Task directions: Filter the material below, keeping each line that contains the string "Click". Treat the match as case-sensitive.

(Rows from a screen grounding dataset)
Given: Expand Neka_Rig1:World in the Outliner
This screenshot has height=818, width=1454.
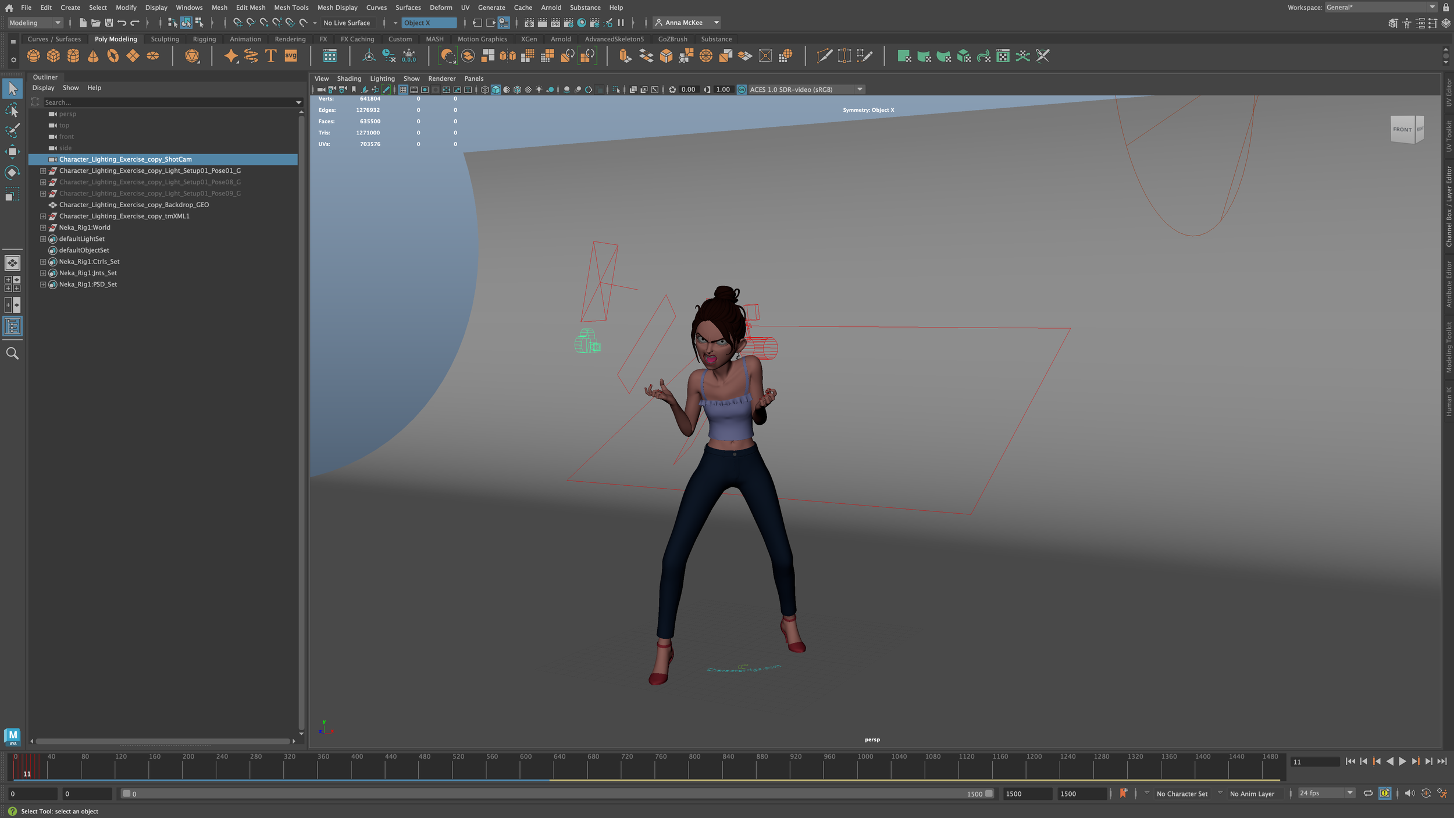Looking at the screenshot, I should [43, 227].
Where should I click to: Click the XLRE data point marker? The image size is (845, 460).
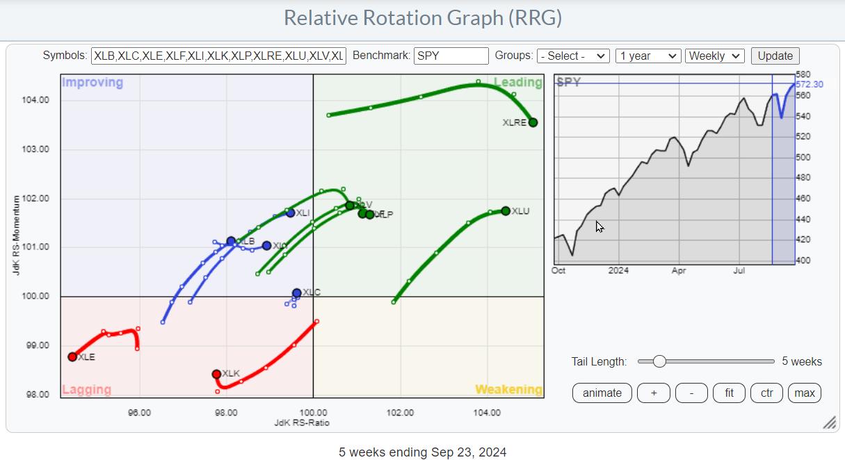[x=533, y=122]
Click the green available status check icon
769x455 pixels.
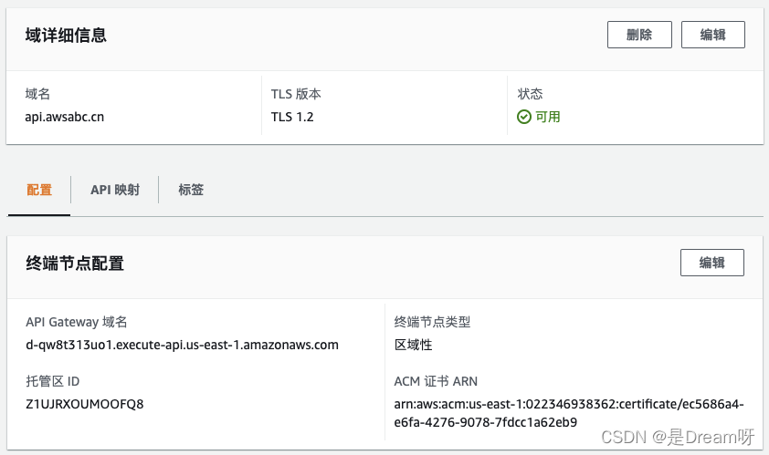(524, 117)
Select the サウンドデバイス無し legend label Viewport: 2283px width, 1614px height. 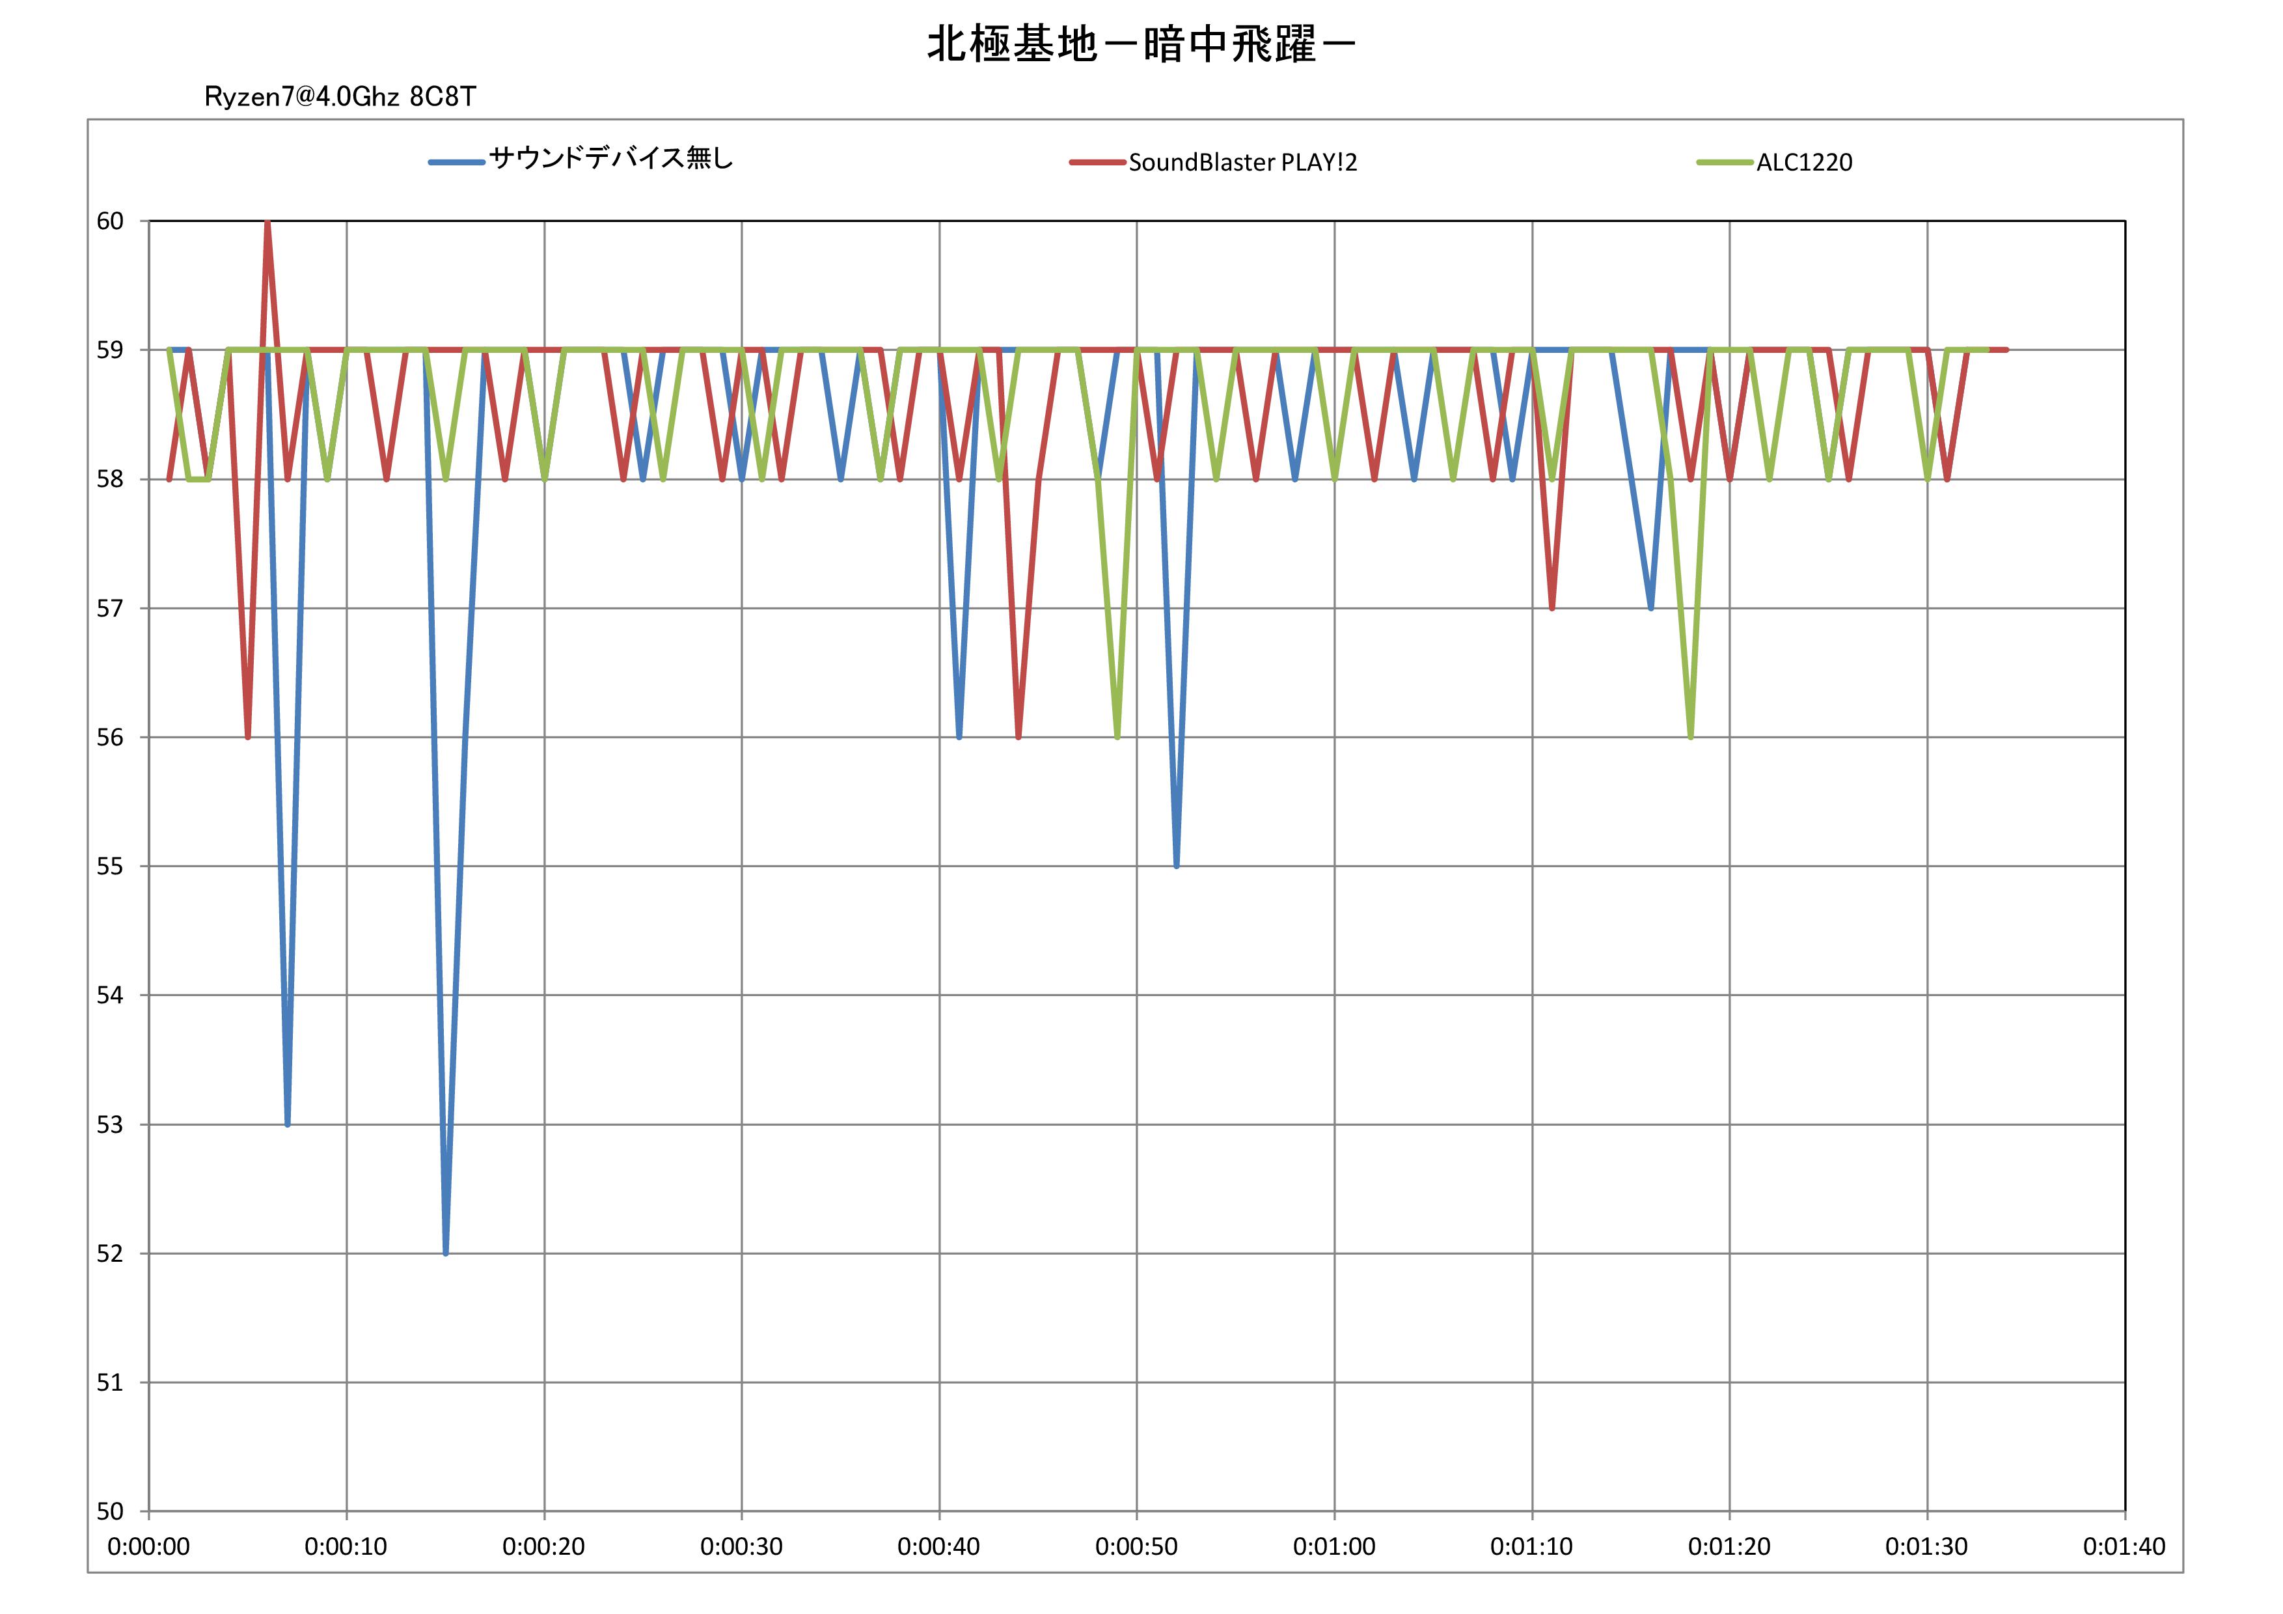coord(611,159)
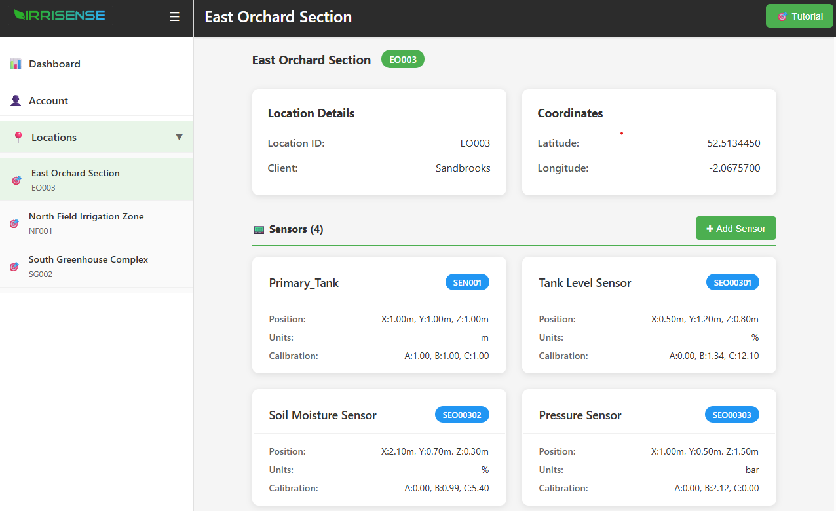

Response below:
Where should I click to: Click the XLRE data point marker? The image size is (845, 460).
Click the green available status check icon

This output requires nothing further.